_SOURCE EXTRACT_:
######

Netanyahu sneaks fresh peek at African migrants in south Tel Aviv
Accompanied by Aryeh Deri, prime minister revisits neighborhoods he toured last week for candid look at community’s struggles
Prime Minister Benjamin Netanyahu toured south Tel Aviv for a second time in less than a week Sunday evening, in what was described as an “undercover” peep at the large community of undocumented African migrants in the area.
Accompanied by Interior Minister Aryeh Deri, Netanyahu visited the same areas he toured on a similar visit Thursday, only this time without any prior warning or arrangements, in order to gain a more candid view of the neighborhood’s alleged woes, according to Deri’s spokesperson.
The influx of African migrants into the working class area of Tel Aviv in recent years has sparked anger among local residents, who claim the asylum-seekers bring crime. Protests by residents have stepped up in recent days around a court ruling that found Israel could only detain migrants for 60 days and could not forcibly deport them to a third country.
The two walked around the Neve Sha’anan neighborhood, Levinsky Park and the Hatikvah neighborhood.
Netanyahu, who last week announced his intention to establish a ministerial committee to deal with the issue, denied earlier Sunday that the asylum-seekers, most of whom hail from Sudan and Eritrea, were actually refugees.
“Most of them are looking for jobs,” he asserted, adding that Israel had the right to “remove [the] illegal aliens who don’t belong here.”
Netanyahu’s tour on Thursday, with Public Security Minister Gilad Erdan and Culture Minister Miri Regev, came on the heels of a Supreme Court ruling last week that the government could continue with its controversial practice of deporting undocumented migrants to an unnamed third country, but said the government cannot jail those who refuse to go for more than 60 days.
“We are here on a mission to give back south Tel Aviv to the Israeli residents,” the prime minister said on Thursday. “I’ve heard the residents, and what I hear is pain and crisis. People are afraid to leave their homes.”
Netanyahu has said the government will take a three-pronged approach to the problem.
Measures include a security fence along the border with Egypt which has already succeeded in significantly reducing the number of migrants who cross into Israel from African countries, increased enforcement against those employ illegal migrants and migrants who break the law, and the ministerial committee that the prime minister said he will lead himself and will meet for the first time on Thursday.
South Tel Aviv residents last week applauded his comments and chanted slogans against the Supreme Court.
According to the African Refugee Development Center, there are approximately 46,437 Africans in Israel who consider themselves asylum seekers. The majority, 73 percent, are from Eritrea, and approximately 19% are from Sudan.
Israel’s practice of expelling asylum-seekers to a third country is largely unprecedented in the Western world. Italy and Australia signed similar agreements with third-party countries — Italy with Libya, and Australia with Malaysia — but both proposals were shot down by local courts.
In both cases, courts ruled the bills inconsistent with international law and the 1951 UN convention on refugees — to which Israel is also a party.
Deri has said he will push legislation that allows Israel to forcibly deport migrants to a third country.
Stuart Winer contributed to this report.

######

_DATA RECORDS_:
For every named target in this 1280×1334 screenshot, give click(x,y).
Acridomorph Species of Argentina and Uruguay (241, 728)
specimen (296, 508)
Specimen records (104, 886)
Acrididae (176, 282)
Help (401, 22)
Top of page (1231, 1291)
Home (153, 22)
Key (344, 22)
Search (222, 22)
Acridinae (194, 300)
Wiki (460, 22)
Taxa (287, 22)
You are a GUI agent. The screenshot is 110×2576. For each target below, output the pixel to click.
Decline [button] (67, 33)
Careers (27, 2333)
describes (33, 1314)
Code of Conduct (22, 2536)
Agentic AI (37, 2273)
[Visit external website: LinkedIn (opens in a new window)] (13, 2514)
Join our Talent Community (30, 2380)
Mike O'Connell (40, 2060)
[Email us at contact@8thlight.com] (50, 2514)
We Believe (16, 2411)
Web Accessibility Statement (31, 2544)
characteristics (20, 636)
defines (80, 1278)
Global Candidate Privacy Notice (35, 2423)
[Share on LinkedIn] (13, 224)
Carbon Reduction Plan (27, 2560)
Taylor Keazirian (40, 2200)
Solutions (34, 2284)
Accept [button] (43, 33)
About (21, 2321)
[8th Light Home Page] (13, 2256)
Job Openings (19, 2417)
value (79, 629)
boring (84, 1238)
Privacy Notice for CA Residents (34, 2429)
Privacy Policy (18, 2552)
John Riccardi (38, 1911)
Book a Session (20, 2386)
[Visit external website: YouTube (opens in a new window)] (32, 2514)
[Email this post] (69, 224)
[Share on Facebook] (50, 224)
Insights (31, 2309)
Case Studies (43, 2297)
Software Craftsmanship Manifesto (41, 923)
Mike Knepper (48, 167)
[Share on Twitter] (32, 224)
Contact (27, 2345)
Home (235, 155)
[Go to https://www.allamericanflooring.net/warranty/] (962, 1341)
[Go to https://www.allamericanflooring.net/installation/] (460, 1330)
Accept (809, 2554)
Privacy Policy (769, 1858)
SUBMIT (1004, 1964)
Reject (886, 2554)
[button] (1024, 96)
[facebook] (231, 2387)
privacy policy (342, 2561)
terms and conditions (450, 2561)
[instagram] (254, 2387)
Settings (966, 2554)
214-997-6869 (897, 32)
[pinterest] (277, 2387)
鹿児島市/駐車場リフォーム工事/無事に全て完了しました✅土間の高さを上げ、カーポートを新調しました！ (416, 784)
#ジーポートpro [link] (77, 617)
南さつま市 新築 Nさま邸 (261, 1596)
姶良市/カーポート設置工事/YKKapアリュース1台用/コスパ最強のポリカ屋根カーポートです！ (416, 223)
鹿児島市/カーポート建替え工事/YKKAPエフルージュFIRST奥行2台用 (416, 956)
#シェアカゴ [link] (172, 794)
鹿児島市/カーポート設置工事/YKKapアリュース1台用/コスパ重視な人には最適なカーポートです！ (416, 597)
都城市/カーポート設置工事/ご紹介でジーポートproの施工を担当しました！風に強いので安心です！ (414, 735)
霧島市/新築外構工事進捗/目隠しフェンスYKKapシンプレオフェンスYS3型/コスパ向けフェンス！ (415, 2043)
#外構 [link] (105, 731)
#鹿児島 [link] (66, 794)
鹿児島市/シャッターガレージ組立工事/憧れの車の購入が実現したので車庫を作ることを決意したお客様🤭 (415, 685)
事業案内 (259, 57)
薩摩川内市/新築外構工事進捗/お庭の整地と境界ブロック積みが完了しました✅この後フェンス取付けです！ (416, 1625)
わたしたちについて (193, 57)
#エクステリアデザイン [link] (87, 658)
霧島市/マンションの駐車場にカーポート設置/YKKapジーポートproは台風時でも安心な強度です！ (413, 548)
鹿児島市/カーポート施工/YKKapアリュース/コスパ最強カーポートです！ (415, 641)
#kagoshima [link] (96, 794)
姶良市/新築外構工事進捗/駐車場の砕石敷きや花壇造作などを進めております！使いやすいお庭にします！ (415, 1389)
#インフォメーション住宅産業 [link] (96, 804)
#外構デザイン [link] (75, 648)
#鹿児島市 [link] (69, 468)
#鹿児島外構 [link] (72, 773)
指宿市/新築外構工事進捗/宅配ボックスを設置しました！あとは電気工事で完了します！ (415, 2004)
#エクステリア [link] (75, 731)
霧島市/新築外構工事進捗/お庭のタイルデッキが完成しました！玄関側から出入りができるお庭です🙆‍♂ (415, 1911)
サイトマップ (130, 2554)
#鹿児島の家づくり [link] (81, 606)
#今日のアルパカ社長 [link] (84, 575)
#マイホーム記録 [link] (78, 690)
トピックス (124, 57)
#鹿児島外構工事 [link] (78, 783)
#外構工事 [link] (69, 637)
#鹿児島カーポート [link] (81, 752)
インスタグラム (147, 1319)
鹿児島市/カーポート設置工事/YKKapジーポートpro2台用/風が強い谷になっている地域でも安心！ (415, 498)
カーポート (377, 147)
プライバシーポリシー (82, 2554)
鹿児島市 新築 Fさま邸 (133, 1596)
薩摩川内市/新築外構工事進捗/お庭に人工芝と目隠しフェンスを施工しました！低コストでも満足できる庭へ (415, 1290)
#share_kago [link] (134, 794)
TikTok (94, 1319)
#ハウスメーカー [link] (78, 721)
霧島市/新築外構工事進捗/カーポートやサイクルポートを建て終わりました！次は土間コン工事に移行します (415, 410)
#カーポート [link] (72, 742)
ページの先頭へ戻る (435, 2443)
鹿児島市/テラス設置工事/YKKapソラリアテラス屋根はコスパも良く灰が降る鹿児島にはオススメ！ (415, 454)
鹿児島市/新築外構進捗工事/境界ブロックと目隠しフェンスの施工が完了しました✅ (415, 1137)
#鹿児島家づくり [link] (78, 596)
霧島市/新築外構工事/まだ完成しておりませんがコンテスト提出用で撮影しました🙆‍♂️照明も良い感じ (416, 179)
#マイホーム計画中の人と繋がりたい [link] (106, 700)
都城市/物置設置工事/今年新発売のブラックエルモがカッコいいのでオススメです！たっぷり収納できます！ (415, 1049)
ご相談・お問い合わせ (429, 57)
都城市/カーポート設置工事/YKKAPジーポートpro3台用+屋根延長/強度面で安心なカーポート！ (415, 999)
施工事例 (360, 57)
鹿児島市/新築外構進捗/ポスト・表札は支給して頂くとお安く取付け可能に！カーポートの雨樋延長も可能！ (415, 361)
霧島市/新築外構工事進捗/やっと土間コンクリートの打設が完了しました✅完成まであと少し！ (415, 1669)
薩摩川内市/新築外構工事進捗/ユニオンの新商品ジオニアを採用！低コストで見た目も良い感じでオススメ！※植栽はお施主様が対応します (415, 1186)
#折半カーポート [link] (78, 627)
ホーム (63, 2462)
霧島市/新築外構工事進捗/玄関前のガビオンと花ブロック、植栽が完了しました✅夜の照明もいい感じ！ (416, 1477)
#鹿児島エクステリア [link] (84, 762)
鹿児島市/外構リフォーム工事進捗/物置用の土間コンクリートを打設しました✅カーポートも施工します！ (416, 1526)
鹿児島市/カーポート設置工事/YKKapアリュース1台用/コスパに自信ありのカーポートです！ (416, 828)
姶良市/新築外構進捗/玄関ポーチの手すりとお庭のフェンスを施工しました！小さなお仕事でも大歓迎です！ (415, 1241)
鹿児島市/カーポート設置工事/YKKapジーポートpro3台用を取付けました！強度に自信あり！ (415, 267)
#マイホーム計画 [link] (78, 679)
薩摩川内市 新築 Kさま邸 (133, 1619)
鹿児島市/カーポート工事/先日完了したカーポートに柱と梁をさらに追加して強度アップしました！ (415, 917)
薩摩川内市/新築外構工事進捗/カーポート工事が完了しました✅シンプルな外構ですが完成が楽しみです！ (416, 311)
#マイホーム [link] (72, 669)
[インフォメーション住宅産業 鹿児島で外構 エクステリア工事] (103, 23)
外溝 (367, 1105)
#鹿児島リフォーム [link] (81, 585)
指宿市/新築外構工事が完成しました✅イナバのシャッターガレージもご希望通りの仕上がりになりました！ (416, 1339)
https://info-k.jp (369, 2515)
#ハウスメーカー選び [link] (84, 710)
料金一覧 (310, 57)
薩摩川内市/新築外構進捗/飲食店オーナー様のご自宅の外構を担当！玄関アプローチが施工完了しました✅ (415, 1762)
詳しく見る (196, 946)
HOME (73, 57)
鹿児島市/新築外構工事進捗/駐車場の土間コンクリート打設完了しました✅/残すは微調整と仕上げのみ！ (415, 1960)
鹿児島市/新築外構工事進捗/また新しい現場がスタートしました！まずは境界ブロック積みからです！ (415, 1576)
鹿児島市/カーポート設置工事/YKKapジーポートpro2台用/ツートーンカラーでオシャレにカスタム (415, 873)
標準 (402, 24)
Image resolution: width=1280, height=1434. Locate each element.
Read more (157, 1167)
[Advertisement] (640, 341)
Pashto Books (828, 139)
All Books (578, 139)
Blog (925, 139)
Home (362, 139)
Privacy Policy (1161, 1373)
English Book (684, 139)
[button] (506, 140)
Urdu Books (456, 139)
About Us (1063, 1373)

######

_WHAT THIS EXERCISE ASKS_:
[A] Which places did Netanyahu and Deri walk around during their visit, according to the news report?
[B] Decide whether each statement agrees with the news report. Answer yes or no for each, and quote the words of the news report that decide it.
(i) Public Security Minister Gilad Erdan and Culture Minister Miri Regev joined Netanyahu on his Thursday tour.
(ii) Local courts upheld Italy's agreement with Libya.
(iii) According to the African Refugee Development Center, most asylum seekers in Israel are from Sudan.
[C] Reproduce the part of the news report between "Accompanied by Interior" and "to Deri’s spokesperson.", inclusive.

_ACTIVITY ANSWERS_:
[A] The Neve Sha’anan neighborhood, Levinsky Park and the Hatikvah neighborhood.

[B]
(i) Yes: "Netanyahu’s tour on Thursday, with Public Security Minister Gilad Erdan and Culture Minister Miri Regev"
(ii) No: "but both proposals were shot down by local courts"
(iii) No: "The majority, 73 percent, are from Eritrea"

[C]
Accompanied by Interior Minister Aryeh Deri, Netanyahu visited the same areas he toured on a similar visit Thursday, only this time without any prior warning or arrangements, in order to gain a more candid view of the neighborhood’s alleged woes, according to Deri’s spokesperson.